Before choosing the best foreign stocks, funds or ETFs to invest in, you need to decide how much of your overall equity portfolio to allocate overseas. Since US stocks account for about 60% of all world equity, some advisers recommend stashing 40% of your portfolio in foreign stocks. But that may feel like too much, especially since foreign investing can come with greater volatility as well as geopolitical, economic and regulatory uncertainties.

Jeff DeMaso, CFA, editor of the Independent Vanguard Adviser newsletter, suggests taking these steps to make the best decision for your circumstances…

 

Start by allocating 15% to 20% of your equity portfolio to foreign stocks.
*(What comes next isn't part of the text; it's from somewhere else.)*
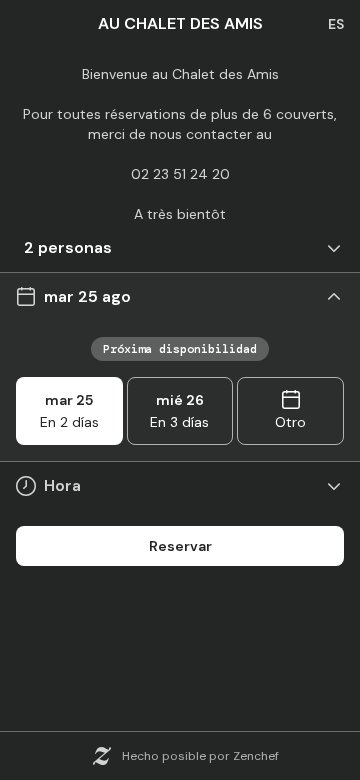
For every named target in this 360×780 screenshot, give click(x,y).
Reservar (180, 546)
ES (336, 24)
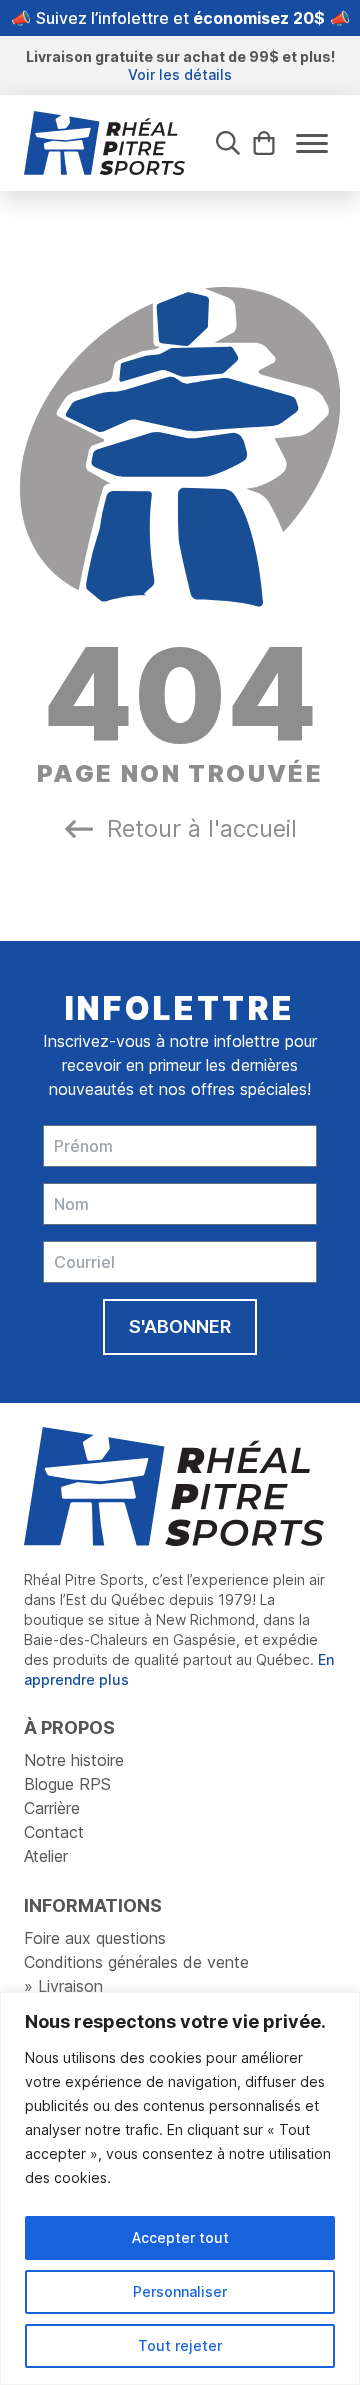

That’s the percentage I typically maintain in the Vanguard portfolios. It’s meaningful enough to make a difference in your overall returns, but not so much that it will ruin your portfolio when foreign markets temporarily fall out of favor.

 

Adjust your allocation up or down depending on your personal ­factors. Examples: Investors who have very tech-heavy portfolios may want to ratchet up their exposure to foreign stocks, which tend to be more value-oriented. If you are a retiree drawing down from your portfolio to spend in US dollars, you may want to decrease your foreign exposure to avoid the risk of currency fluctuations.

 

Take on emerging-market stock exposure only if you have a long time horizon (10 years or more)—and the discipline to stay invested through the ups and downs. Even then, keep your exposure to 5% or less of your overall stock portfolio. Reasons: Emerging markets have been about 10% to 15% more volatile than the S&P 500 over the past decade. That makes investors particularly likely to jump in and out of this asset class and end up losing money to poor market timing.